Some labs require a Python package called OpenFST that does not compile with the latest build tools available from Microsoft. Again, I would expect instructors to design lessons that could run on Windows.

Time: 6 hours for 6 modules

Score: None, I did not take this class for credit

DEV287x Score

DEV288x – Natural Language Processing (NLP)

Natural language processing consists of many separate but related tasks. These include transcription, translation, conversation, and image captioning.

Machine translation has evolved from conventional statistical machine translation (STM) that uses hand-coded phrase pairs, to neural machine translation that use deep neural networks to create end-to-end sequence probabilities to translate entire sentences at a time.

The deep semantic similarity model (DSSM) is a DNN model for representing text strings as vectors. It can be used for information retrieval and entity ranking tasks.

Natural language understanding requires spoken language processing, continuous word representations, neural knowledgebase embedding, and KB-based question answering. NLP can be enhanced using deep reinforcement learning.

Finally, image captioning requires multimodal intelligence, combining image recognition and assigning labels to images in a natural language format.

Time: 10 hours for 6 modules

Score: None, I did not take this class for credit

DEV288x Score

DEV290x – Computer Vision and Image Analysis

This course is an excellent overview of the state-of-the-art in computer vision.
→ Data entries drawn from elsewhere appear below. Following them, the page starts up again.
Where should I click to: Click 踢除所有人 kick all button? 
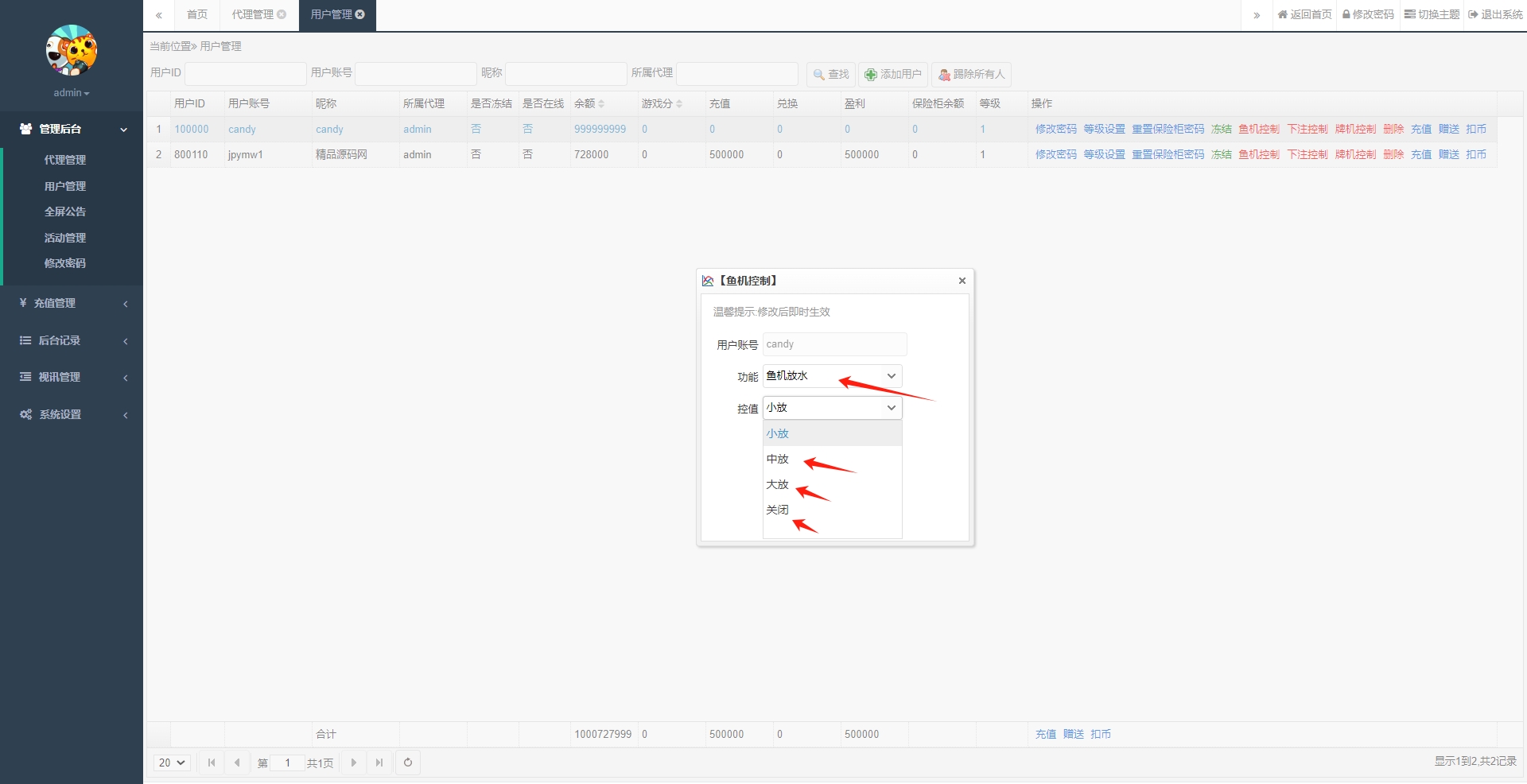coord(971,74)
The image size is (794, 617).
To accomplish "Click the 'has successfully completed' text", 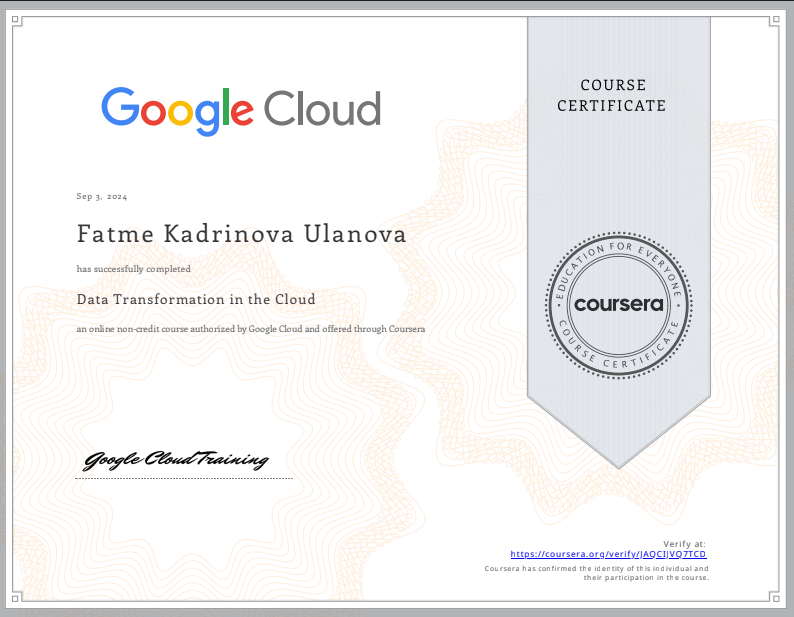I will click(133, 269).
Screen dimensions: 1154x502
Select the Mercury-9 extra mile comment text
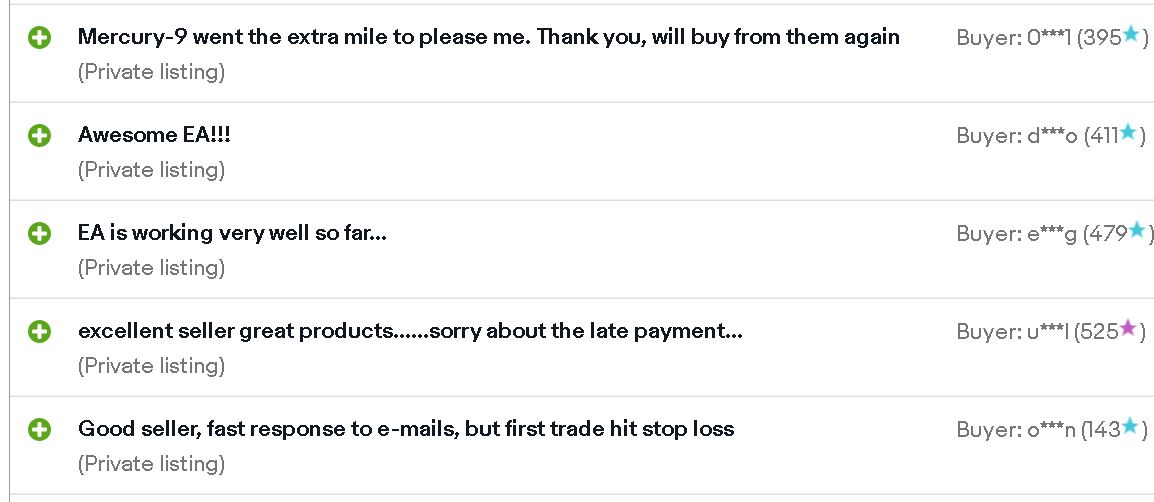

It starts with a description of classical methods including thresholding, clustering, region growing, template matching, and feature detection (Sobel edges and Harris corners).
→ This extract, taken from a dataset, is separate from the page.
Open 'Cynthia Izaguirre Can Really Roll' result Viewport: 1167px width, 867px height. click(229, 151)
Next it covers object classification and detection algorithms such as Viola-Jones, histogram of oriented gradients (HOG), deep learning, extending classifiers into detectors, object proposals, and introduces convolutional neural networks (CNN).

Finally, the course introduces advanced topics such as super-pixels and conditional random fields, deep segmentation, and transfer learning.
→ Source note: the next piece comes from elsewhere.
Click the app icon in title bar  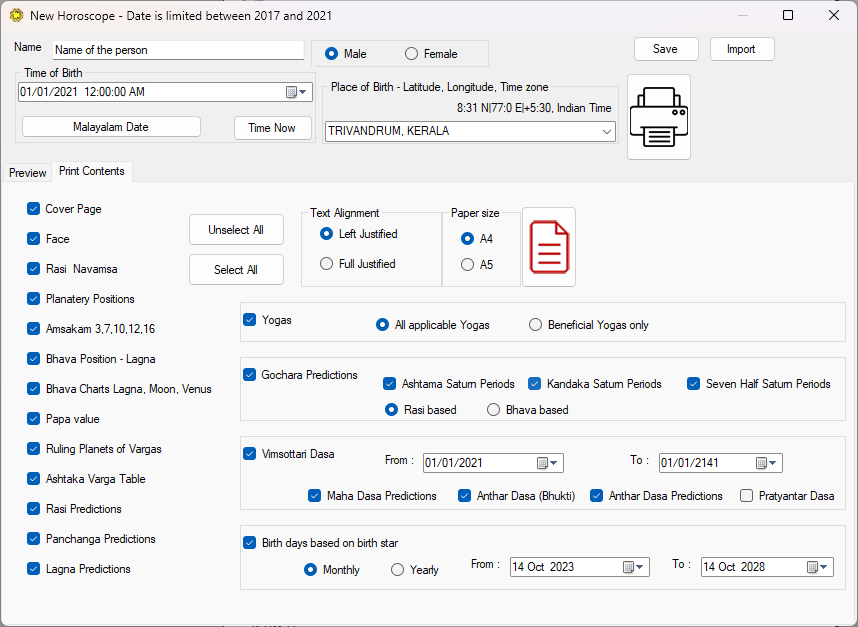16,15
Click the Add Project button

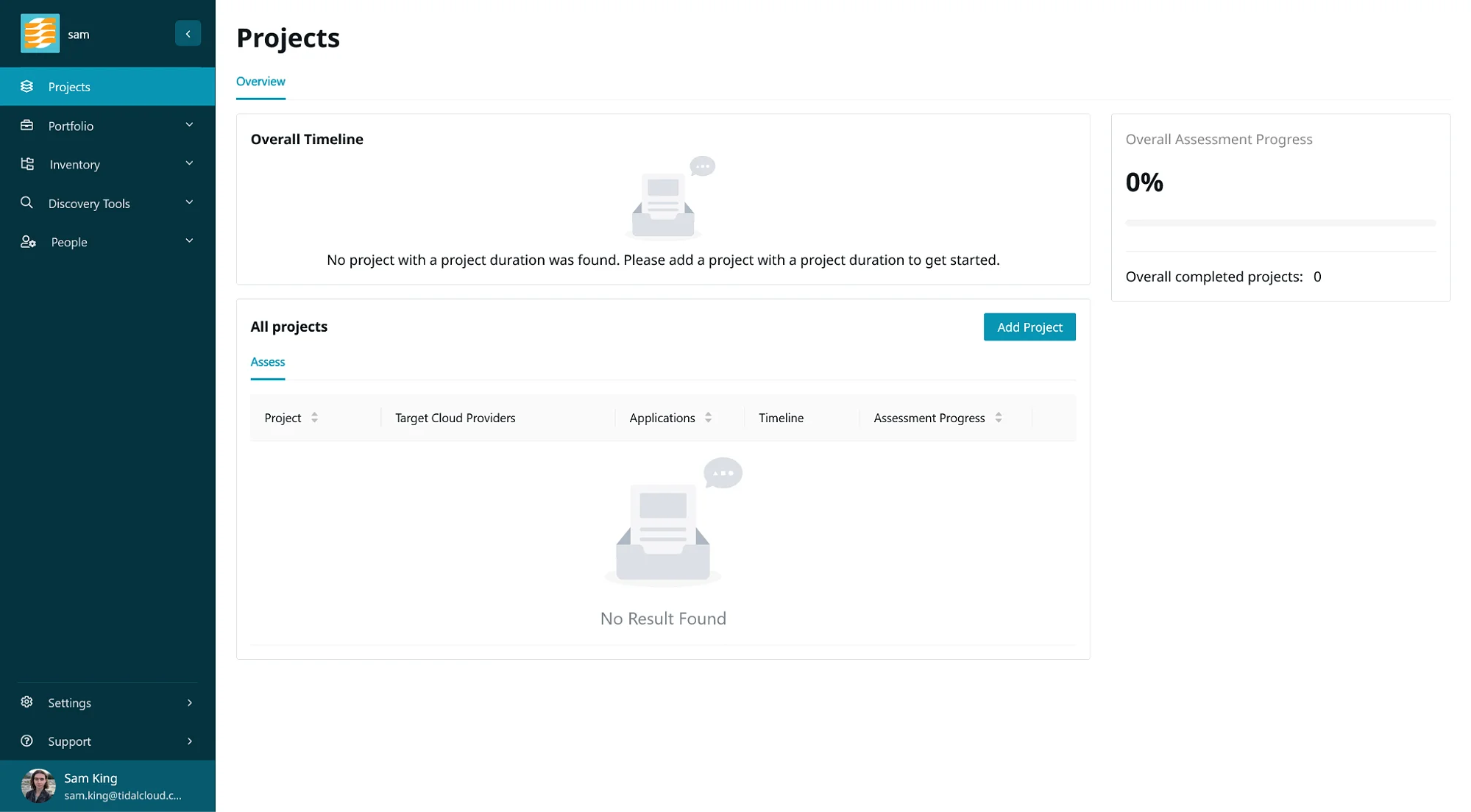point(1030,327)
Time: 10 hours for 20 modules

Score: Missed 4 quiz questions and 1 final exam question for a score of 94%

DEV290x Score  DEV290x Certificate

DAT264x – Microsoft Professional Capstone : Artificial Intelligence

This is the last class for the certificate. Similar to the capstone for the Microsoft Data Science certificate, it is a month-long project designed as a contest hosted by Unlike the capstone class for the Data Science certificate, there is no report, the grade is based solely on the contest score. For a description of the April 2019 contest, see this [future date] blog post.

I used Microsoft’s cognitive neural toolkit (CNTK) package for Python for my solution. I had a hard time debugging my code. CNTK is not as popular as Google’s Tensorflow, so searching error messages on the web gives few results.

Time: 30 hours for single assignment

Score: Log-loss error of 0.22 for a final score of 95%

DAT264x Score  DAT264x Certificate

Final Certificate

Below is my certificate of completion for the Microsoft Professional Program, Artificial Intelligence Certificate.


* * * *

As an aside, starting in January 2019, edX has changed the way it handles students who audit courses. To encourage more students to pay for its courses, edX now limits access to course content to 30 days after enrollment. After 30 days, you lose access, even if you have posted items on the discussion board. Further, it eliminated access to the assessment content (quizzes, labs, and exams) entirely unless you pay. This sucks.

I hope Microsoft will provide funding to edX to allow audit students to participate. Or Microsoft should stop working with edX and move its content to another MOOC platform that supports audit students. I’ve paid over $2000 to participate in the edX courses. But I always audit a course before paying for the content. I think the try-before-you-buy model is essential to get students to trust they will get their money’s worth. Preventing audit students from seeing the assessment content will make it difficult to gain their trust in the value of that content.